Manasi Phadke

Bollywood and economics

Manasi Phadke | Updated on November 03, 2021

Teaching economics via Hindi films can be fun, but exasperating

I was teaching the Prisoner’s Dilemma to my MBA class. Two robbers are caught by the police and detained in separate cells. The police make an offer to the first robber. Confess to the crime and we will let you go scot free while your partner languishes in jail. In other words, become a Sarkari Gawah!

When this offer is made to the first partner, he takes no time at all to extrapolate and understand that a similar offer would be made to the second partner. Each of the robbers is worried that the other will confess. Result? Both of them land up confessing to the crime and get five years in jail. Had they remained strong and silent and importantly, trusting of their partners, they would have landed up with just one year for possession of stolen goods.

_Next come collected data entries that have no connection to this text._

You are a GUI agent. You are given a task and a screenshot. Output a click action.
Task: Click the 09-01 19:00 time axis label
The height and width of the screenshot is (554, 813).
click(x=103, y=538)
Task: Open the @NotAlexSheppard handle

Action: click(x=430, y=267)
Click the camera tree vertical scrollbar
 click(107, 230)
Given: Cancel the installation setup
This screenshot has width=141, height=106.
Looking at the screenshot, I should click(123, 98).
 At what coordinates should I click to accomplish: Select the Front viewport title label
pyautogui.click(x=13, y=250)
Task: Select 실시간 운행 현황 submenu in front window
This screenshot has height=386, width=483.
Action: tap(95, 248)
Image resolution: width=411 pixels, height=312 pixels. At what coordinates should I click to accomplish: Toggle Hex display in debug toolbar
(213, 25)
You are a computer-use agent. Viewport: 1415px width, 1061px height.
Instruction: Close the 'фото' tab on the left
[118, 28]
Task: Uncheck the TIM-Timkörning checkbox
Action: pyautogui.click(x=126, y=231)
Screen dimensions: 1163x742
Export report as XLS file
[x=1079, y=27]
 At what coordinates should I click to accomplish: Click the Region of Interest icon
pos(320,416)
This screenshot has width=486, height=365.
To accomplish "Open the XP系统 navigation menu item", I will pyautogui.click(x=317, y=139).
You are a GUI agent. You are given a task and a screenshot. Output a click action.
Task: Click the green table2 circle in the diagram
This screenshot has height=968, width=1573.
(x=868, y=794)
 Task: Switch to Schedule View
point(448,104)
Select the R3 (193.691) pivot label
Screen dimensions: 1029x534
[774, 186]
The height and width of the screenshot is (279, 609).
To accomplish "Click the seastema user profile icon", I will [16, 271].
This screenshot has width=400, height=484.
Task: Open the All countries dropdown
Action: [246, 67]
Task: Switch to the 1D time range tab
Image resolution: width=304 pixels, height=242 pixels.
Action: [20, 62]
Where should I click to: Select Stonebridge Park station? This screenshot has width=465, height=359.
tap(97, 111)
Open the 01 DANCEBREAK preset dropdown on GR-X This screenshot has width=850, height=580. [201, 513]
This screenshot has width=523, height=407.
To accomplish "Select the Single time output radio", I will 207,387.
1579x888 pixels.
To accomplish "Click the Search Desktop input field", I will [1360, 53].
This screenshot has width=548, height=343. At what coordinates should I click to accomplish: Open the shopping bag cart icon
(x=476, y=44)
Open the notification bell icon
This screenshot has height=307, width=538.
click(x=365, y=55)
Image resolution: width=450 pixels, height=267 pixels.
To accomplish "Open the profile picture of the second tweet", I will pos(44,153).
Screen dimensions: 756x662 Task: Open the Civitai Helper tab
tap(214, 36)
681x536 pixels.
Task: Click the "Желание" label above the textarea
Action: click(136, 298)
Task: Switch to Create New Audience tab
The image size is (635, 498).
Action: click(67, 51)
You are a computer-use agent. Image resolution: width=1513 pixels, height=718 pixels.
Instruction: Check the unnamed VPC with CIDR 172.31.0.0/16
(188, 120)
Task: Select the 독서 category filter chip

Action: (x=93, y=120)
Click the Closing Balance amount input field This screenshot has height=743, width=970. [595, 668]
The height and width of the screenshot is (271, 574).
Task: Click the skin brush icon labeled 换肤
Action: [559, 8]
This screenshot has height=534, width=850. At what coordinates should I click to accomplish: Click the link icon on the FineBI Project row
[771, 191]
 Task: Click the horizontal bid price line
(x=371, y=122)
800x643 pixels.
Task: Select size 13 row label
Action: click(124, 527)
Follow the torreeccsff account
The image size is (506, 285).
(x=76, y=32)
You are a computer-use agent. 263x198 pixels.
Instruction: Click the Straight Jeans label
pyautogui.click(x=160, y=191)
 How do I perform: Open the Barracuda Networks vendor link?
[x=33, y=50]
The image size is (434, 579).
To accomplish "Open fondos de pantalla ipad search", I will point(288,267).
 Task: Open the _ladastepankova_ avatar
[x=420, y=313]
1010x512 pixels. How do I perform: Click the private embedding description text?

Teaching game theory is always fun, and everyone enjoys a game being solved in the class. But this time around, rather than the game, we ended up discussing something totally different — the names of the prisoners. In the reference books on Managerial Economics written by American authors, the robbers are decidedly angrez and admittedly, boring. The reference book I use calls them Individual 1 and Individual 2.

Pooh! I grandly scribbled Jai and Veeru on my whiteboard, waiting for the smileys to appear on the screen. To my surprise, there were hardly any smileys and one question mark. “Uhhh, ma’am?” That was one of my students.

“Individual 1 is Jai. Who is individual 2? I am unable to decipher your handwriting”. Ouch! The jab on my handwriting hurt, but in the interest of the more pressing need of being a quintessential Indian, I decided that we could visit that point later. “If one of them is Jai’, I said rather testily, “the other has to be Veeru!” “Ok”, said the student, in a very flustered voice, “why is that?” Oh my God! This guy has not seen Sholay! A whirlwind of thoughts entered my mind, the most powerful one being “You are getting old, my dear!” Again, in the interest of the nation, I resolutely went ahead and decided to take an impromptu poll on the screen. “Folks, how many of you have seen Sholay?” About 5 per cent of the hands went up.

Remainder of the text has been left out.